DATA TO USE section start

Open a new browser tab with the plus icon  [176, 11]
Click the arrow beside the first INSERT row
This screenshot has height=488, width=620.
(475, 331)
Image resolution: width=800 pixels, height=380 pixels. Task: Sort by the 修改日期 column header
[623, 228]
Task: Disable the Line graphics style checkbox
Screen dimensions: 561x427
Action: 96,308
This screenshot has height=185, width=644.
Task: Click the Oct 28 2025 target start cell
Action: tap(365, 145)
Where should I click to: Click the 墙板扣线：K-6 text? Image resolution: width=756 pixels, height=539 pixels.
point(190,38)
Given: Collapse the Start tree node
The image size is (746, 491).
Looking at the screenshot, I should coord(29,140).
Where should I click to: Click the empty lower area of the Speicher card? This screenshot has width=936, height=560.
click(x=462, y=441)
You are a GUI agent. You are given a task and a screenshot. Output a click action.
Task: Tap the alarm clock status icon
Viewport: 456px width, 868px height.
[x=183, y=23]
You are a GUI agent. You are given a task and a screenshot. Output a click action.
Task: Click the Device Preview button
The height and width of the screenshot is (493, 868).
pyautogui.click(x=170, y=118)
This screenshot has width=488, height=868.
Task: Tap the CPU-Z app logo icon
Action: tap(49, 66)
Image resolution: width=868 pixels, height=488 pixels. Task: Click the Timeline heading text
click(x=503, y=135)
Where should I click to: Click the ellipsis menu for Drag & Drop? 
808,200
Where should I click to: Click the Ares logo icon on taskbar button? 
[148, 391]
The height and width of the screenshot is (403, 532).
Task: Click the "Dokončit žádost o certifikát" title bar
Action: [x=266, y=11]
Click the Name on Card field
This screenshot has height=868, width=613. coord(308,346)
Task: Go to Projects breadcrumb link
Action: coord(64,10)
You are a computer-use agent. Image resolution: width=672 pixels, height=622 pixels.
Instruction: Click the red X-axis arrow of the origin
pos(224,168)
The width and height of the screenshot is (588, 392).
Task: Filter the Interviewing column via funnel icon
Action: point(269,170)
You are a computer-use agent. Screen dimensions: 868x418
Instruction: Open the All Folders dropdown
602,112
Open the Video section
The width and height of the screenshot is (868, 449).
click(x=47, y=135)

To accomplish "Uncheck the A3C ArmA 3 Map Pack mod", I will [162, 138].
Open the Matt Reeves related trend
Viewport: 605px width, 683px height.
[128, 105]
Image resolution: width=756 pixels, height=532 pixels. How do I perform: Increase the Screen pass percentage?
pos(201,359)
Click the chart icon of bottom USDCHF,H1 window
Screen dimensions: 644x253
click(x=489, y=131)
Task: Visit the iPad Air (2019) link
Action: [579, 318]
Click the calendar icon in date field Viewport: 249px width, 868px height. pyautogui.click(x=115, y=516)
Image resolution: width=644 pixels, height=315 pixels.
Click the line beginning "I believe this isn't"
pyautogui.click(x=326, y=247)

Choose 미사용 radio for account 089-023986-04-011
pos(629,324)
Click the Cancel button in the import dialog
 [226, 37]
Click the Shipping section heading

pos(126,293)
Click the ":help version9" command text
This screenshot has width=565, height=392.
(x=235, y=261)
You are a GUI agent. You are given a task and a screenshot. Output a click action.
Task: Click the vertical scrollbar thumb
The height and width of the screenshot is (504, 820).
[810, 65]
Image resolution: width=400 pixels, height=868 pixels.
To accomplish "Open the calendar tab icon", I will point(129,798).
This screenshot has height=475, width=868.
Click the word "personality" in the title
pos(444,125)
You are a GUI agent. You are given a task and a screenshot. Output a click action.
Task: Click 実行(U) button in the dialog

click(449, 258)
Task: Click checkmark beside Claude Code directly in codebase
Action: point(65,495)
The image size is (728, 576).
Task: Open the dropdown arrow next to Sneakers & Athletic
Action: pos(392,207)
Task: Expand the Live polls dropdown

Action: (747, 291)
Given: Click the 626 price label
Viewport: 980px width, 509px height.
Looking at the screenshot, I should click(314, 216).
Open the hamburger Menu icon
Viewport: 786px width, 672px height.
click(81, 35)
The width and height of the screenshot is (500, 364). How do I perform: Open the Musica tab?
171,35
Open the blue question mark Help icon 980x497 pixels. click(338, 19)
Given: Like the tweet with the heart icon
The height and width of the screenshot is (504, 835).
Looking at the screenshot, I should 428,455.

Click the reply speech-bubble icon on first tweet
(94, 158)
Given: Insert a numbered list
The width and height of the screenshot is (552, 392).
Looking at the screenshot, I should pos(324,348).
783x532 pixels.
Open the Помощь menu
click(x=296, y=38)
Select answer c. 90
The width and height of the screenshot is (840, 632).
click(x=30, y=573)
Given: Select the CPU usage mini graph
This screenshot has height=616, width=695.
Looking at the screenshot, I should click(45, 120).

DATA TO USE section end

● YOUR TASK: Go through the listing above and find each line that contains "calendar", then copy it.

● EXERCISE OUTPUT:
Click the calendar icon in date field Viewport: 249px width, 868px height. pyautogui.click(x=115, y=516)
To accomplish "Open the calendar tab icon", I will point(129,798).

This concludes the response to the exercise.